Using the Eris zoom-in cosmological simulation of assembly of a Milky Way analog , we study the chemical enrichment of stars due to accretion of metal-enriched gas from the interstellar medium during the Galaxy ’ s development .
We consider metal-poor and old stars in the Galactic halo and bulge through the use of stellar orbits , gas density and metallicity distributions in Eris .
Assuming spherically symmetric Bondi-Hoyle accretion , we find that halo and bulge stars accrete metals at the rate of about 10 ^ { -24 } M _ { \odot } yr ^ { -1 } and 10 ^ { -22 } M _ { \odot } yr ^ { -1 } , respectively , at redshifts z \lesssim 3 , but this accretion rate increases roughly a hundred-fold to about 10 ^ { -20 } M _ { \odot } yr ^ { -1 } at higher redshifts due to increased gas density .

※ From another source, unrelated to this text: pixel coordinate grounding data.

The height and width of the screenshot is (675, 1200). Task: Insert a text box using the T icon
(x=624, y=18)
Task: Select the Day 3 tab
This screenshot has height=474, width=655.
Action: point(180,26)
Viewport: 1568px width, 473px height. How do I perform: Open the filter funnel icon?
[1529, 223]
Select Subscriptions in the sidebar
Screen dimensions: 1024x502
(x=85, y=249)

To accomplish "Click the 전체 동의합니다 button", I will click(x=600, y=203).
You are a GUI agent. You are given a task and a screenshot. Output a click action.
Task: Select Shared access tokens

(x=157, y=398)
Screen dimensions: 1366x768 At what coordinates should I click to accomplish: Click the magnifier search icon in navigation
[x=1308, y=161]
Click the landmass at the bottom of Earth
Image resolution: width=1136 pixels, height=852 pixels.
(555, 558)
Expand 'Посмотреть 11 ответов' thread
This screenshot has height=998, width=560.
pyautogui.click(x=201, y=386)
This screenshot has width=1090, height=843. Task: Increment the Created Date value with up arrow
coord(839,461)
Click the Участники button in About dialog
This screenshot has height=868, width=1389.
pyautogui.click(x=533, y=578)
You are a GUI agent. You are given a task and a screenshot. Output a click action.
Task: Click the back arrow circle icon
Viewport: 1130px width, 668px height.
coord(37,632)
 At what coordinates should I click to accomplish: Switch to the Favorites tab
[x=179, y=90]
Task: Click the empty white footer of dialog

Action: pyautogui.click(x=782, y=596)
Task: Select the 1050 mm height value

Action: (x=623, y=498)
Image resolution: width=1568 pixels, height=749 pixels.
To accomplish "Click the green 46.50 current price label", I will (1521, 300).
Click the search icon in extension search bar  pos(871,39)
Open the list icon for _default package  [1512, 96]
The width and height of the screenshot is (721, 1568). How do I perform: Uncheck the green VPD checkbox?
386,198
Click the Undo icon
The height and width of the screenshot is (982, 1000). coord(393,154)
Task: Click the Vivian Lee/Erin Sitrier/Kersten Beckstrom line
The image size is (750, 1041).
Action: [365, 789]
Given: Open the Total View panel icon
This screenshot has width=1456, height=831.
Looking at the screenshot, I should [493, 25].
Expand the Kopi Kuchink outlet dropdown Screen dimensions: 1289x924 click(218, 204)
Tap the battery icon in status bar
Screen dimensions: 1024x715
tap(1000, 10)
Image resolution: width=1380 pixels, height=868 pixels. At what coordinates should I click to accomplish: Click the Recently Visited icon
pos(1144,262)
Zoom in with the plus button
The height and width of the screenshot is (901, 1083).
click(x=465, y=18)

Bulge and halo stars accrete similar amounts of metals at high redshifts when kinematically distinct bulge and halo have not yet developed , and both sets of stars encounter a similar metal distribution in the ISM .
Accretion alone can enrich main-sequence stars up to [ \mathrm { Fe } / \mathrm { H } ] \sim - 2 in extreme cases , with the median enrichment level due to accretion of about [ \mathrm { Fe } / \mathrm { H } ] \sim - 6 to -5 .
Because accretion mostly takes place at high redshifts , it is \alpha -enriched to [ \alpha / \mathrm { Fe } ] \sim 0.5 .
We find that accretive metal enrichment is sufficient to affect the predicted metallicity distribution function of halo stars at [ \mathrm { Fe } / \mathrm { H } ] < -5 .
This can hinder attempts to infer natal chemical environment of metal-poor stars from their observed enrichment .
Peculiar enrichment patterns such as those predicted to arise from pair-instability supernovae could help in disentangling the natal and accreted metal content of stars .